It’s hard to think of a play more diabolically suited to the era of reality TV, vanished privacy and ubiquitous surveillance than Franz Xaver Kroetz’s Request Concert. It’s a play that asks whether the ultra-examined life of branded distractions, compulsive sharing, and rationalized isolation that we First World Westerners feel so lucky to lead really is worth living. That this 75-minute wordless drama dates from 1973, before the internet existed, makes it prophetic. It is certainly permanently poignant and disturbing.

Request Concert is an exercise in extreme voyeurism—a point the director Yana Ross has emphasized powerfully in her Polish production recently performed at BAM. An ordinary-looking, middle-aged woman (Danuta Stenka) returns from work to her tidy, middle-class apartment, changes her clothes, prepares and eats a frugal meal, smokes, watches TV, listens to the radio, uses the toilet, apathetically plays a video game (originally the character worked on a rug weaving), prepares for bed, tries to sleep, and finally, in the same neat and methodical manner as everything else, swallows half a box of sleeping pills.

The apartment in Ross’s version (designed by Simona Bieksaité) is a small, square island in the middle of a black-box theater where spectators can walk around, watch from any angle, and position themselves either in distant balcony seats or inches away from Stenka. They see one another watching as much as they see the dramatic action. The appliances and fixtures, all familiar contemporary European styles and brands, actually function, and other details are made recognizably local for New York. The catalogues the woman flips through are from IKEA, Costco and PC Richards, and the radio program is hosted by NPR’s Ari Shapiro. The updating is seamless, painfully accurate, and beautifully perceptive.

To watch any good production of this play is to peer closely at someone’s intimate private activities. Because there are no words (except on the radio), we inspect every nook and cranny of the hyperrealistic setting and every minute detail of the performer’s gestures and expressions for information that might help explain what’s going on. And you’d have to be pretty oblivious not to suspect what’s coming even if you haven’t been told. The familiarity of all the details, their reflection of our world, is obviously crucial information, as are the woman’s insufferably anal habits. Is her compulsiveness why she’s alone? She par-boils and peels a tomato before slicing it, refuses to bite a cracker before the surface is evenly smeared, repeatedly shines her faucets with a towel, and folds strips of toilet paper into perfect squares before wiping herself.

Everything is in its place—orderly as a shopper’s catalogue, or as the grave.

When this play first appeared in Germany it bored some observers. The same is true of its American premiere, when the actress Joan MacIntosh and director Joanne Akalaitis brilliantly reinvented the scene as 1981 Queens. The play in these early days struck some as a dramatized suicide with no explanation. People kill themselves in dramas all the time, but this playwright seemed to provide no explicit justification or explanation for it. He made his audiences seek the reasons themselves via careful and prolonged inspection of the scene. That the scene mirrored their world so closely increased the provocation.

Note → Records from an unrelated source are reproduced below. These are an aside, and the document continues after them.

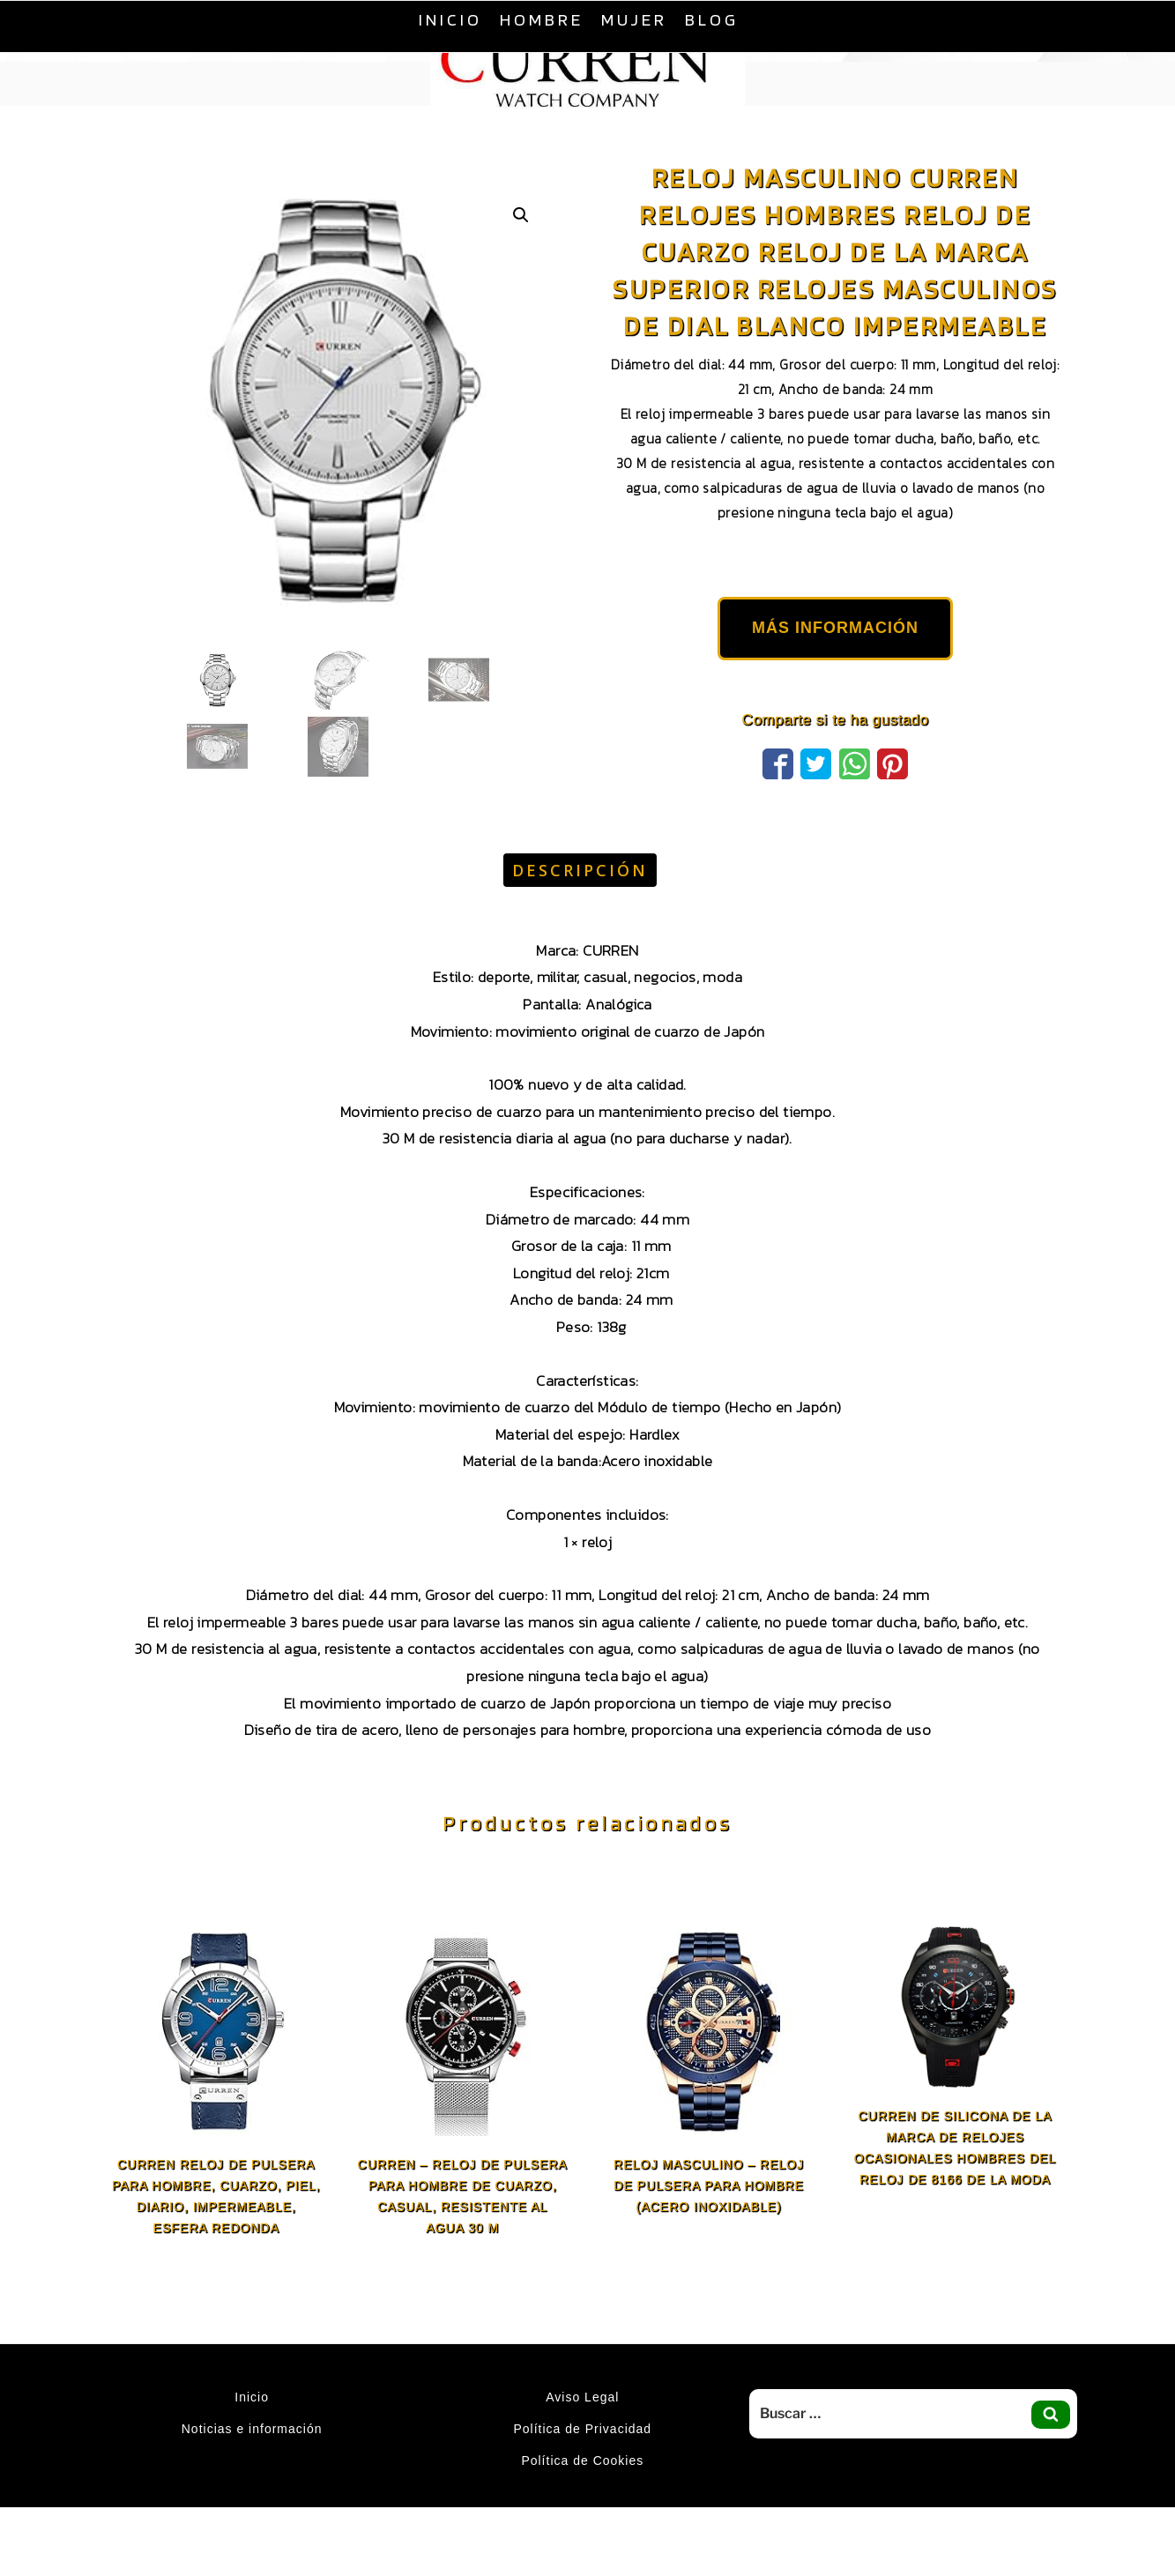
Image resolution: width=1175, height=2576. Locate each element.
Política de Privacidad (582, 2429)
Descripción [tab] (580, 870)
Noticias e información (252, 2429)
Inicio (450, 19)
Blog (712, 19)
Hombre (542, 19)
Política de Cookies (582, 2460)
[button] (521, 215)
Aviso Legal (582, 2397)
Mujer (634, 19)
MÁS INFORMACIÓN (835, 628)
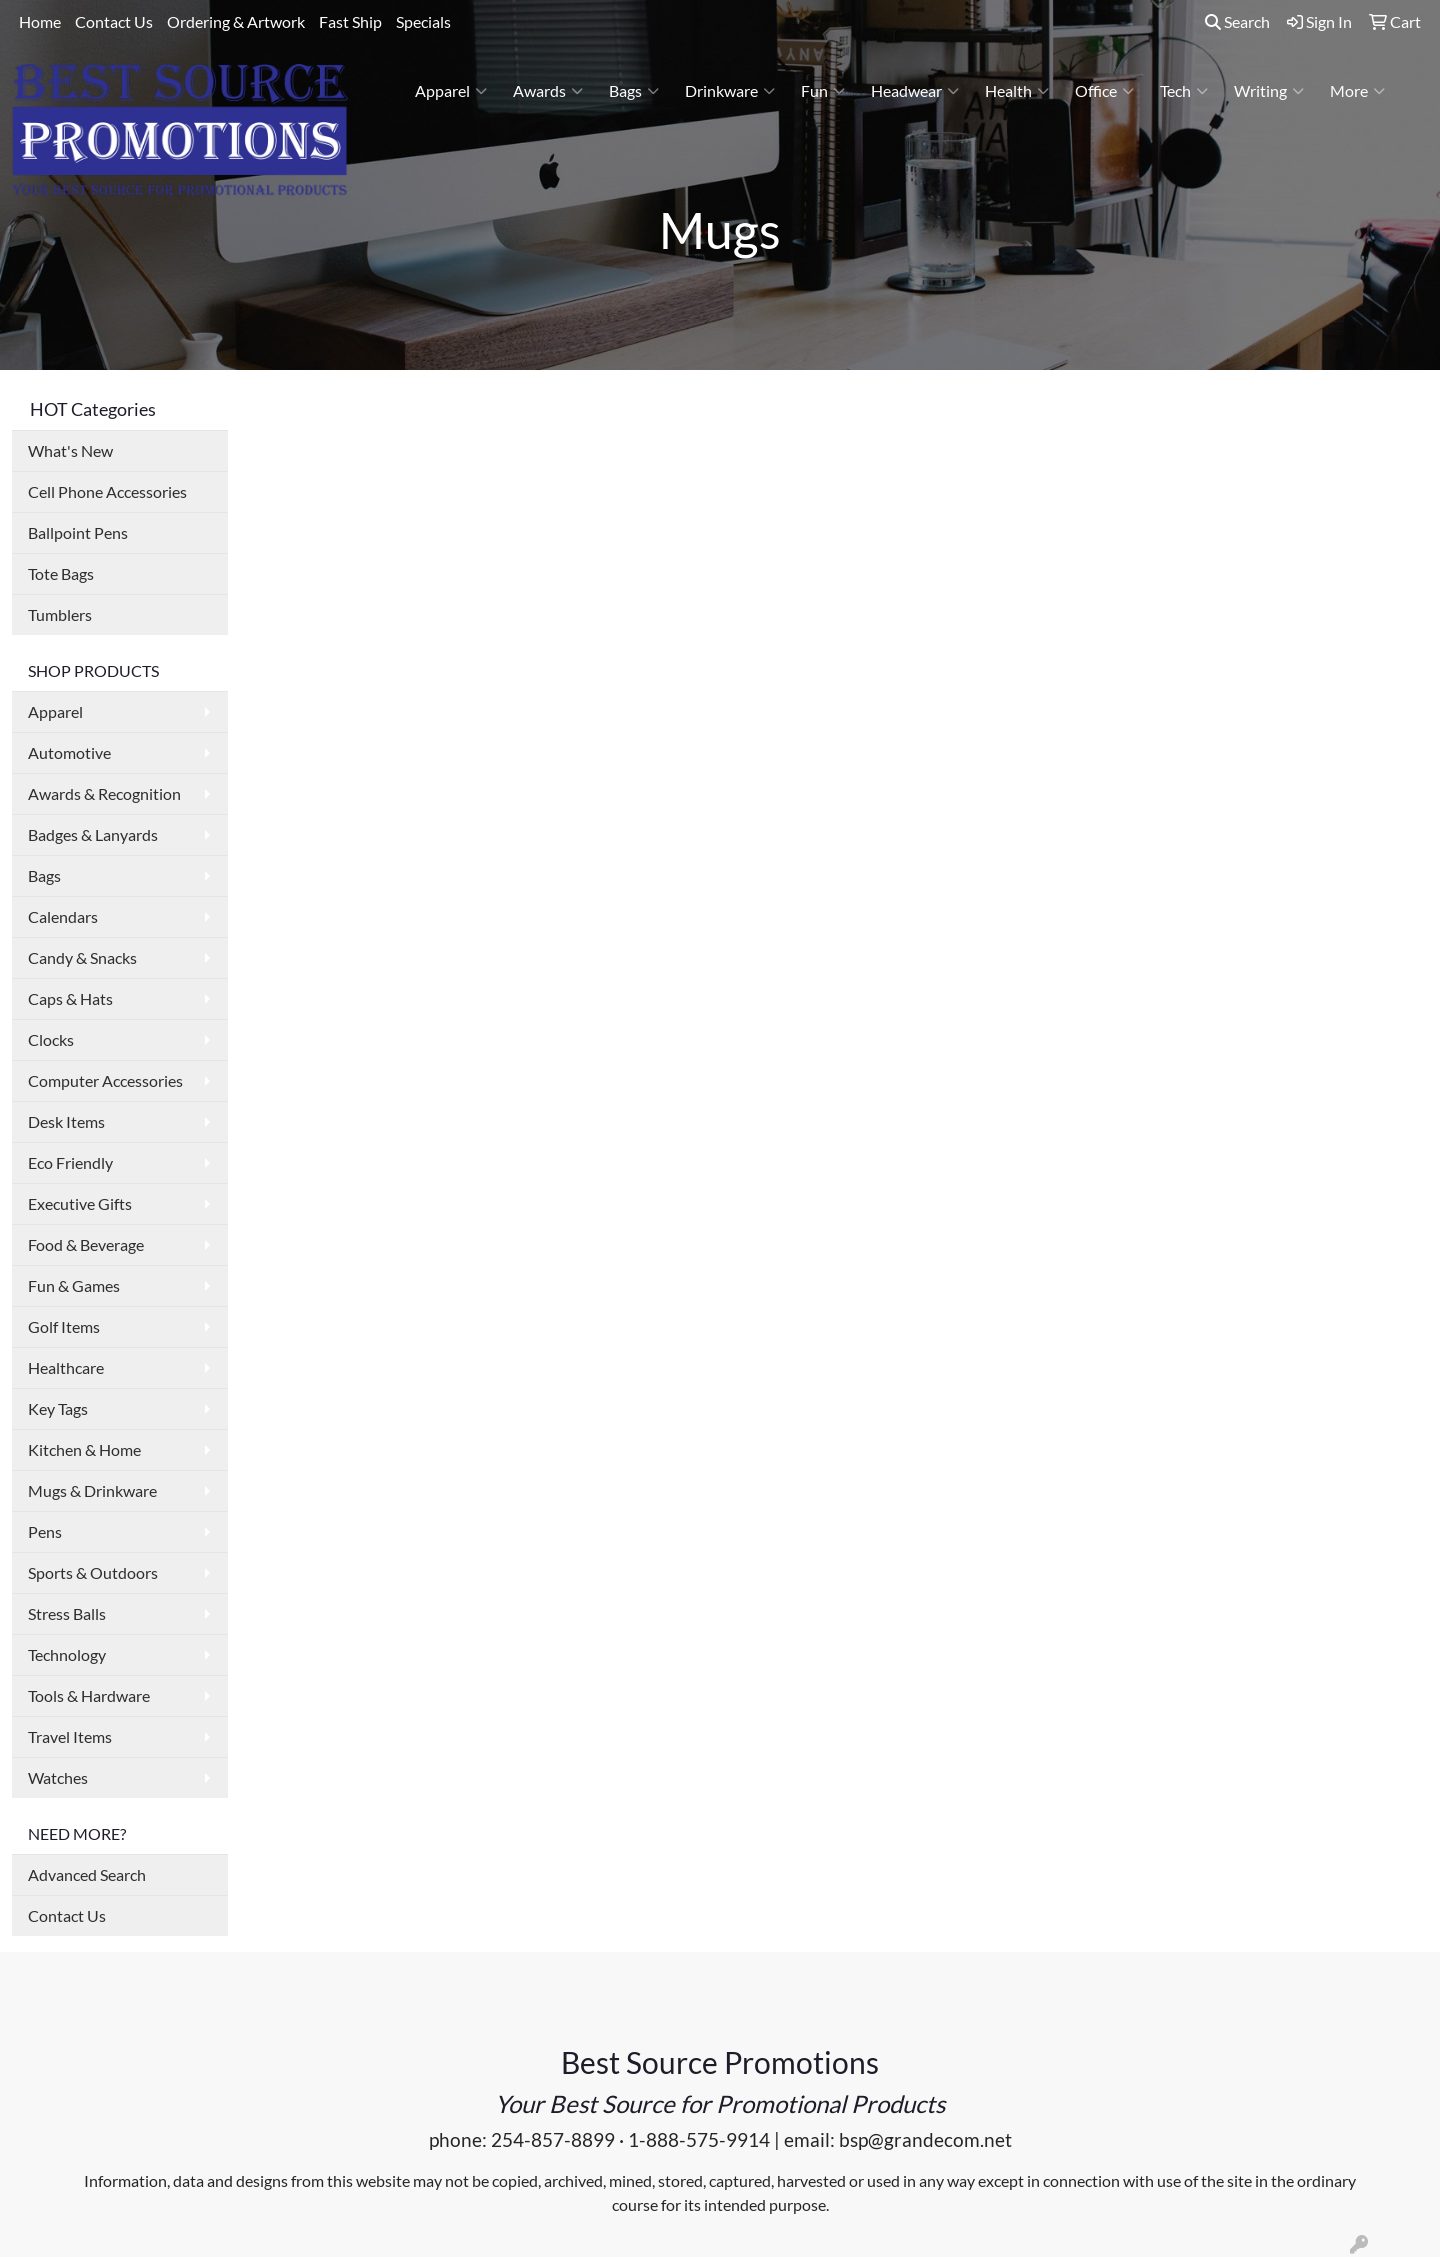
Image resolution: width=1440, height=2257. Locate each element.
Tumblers (60, 614)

In fact, Kroetz provided an explicit explanation in his published text. He was an avid Communist in the 1970s and his short script decries the hopelessness and dashed expectations of ill-used workers like his character. (He gives her the name Fräulein Rasch, meaning swift or rapid in German. He also says she works in a stationery factory. Ross makes her a stenographer.) Days filled with meaningless tasks render such people mute “like animals,” he adds, crushed by an emptiness they barely understand. Small wonder that they sometimes politely remove themselves from life, “involuntarily cleans[ing] the society they condemn” and thus helping to maintain “the inhuman order in which we live.”

You don’t need to know this passage or sympathize with its Marxist premise to feel this play’s anti-consumerist critique in your gut while watching a performance. The truth is, most people really aren’t up to the task of defining a larger purpose for themselves beyond their rote tasks at work and whatever prepackaged pastimes they can pluck from the great media barrage. Critics of consumerism have told us for decades that what looks like an infinite choice is actually limited choice. Our habits and imaginations are bound by what manipulative and greedy corporations want to sell us, not (as they would have us believe) by any deep consideration of our psychological and spiritual well-being.

This is all obvious, of course. Yet it’s worth reminding ourselves now and then that all the mediated hubbub around us is specifically engineered to distract us from seeing its indifference to us. That is why Kroetz’s quietly devastating play—properly reinvented for the newly trivialized moment—will continue to hit as hard as it did 35 and 40 years ago.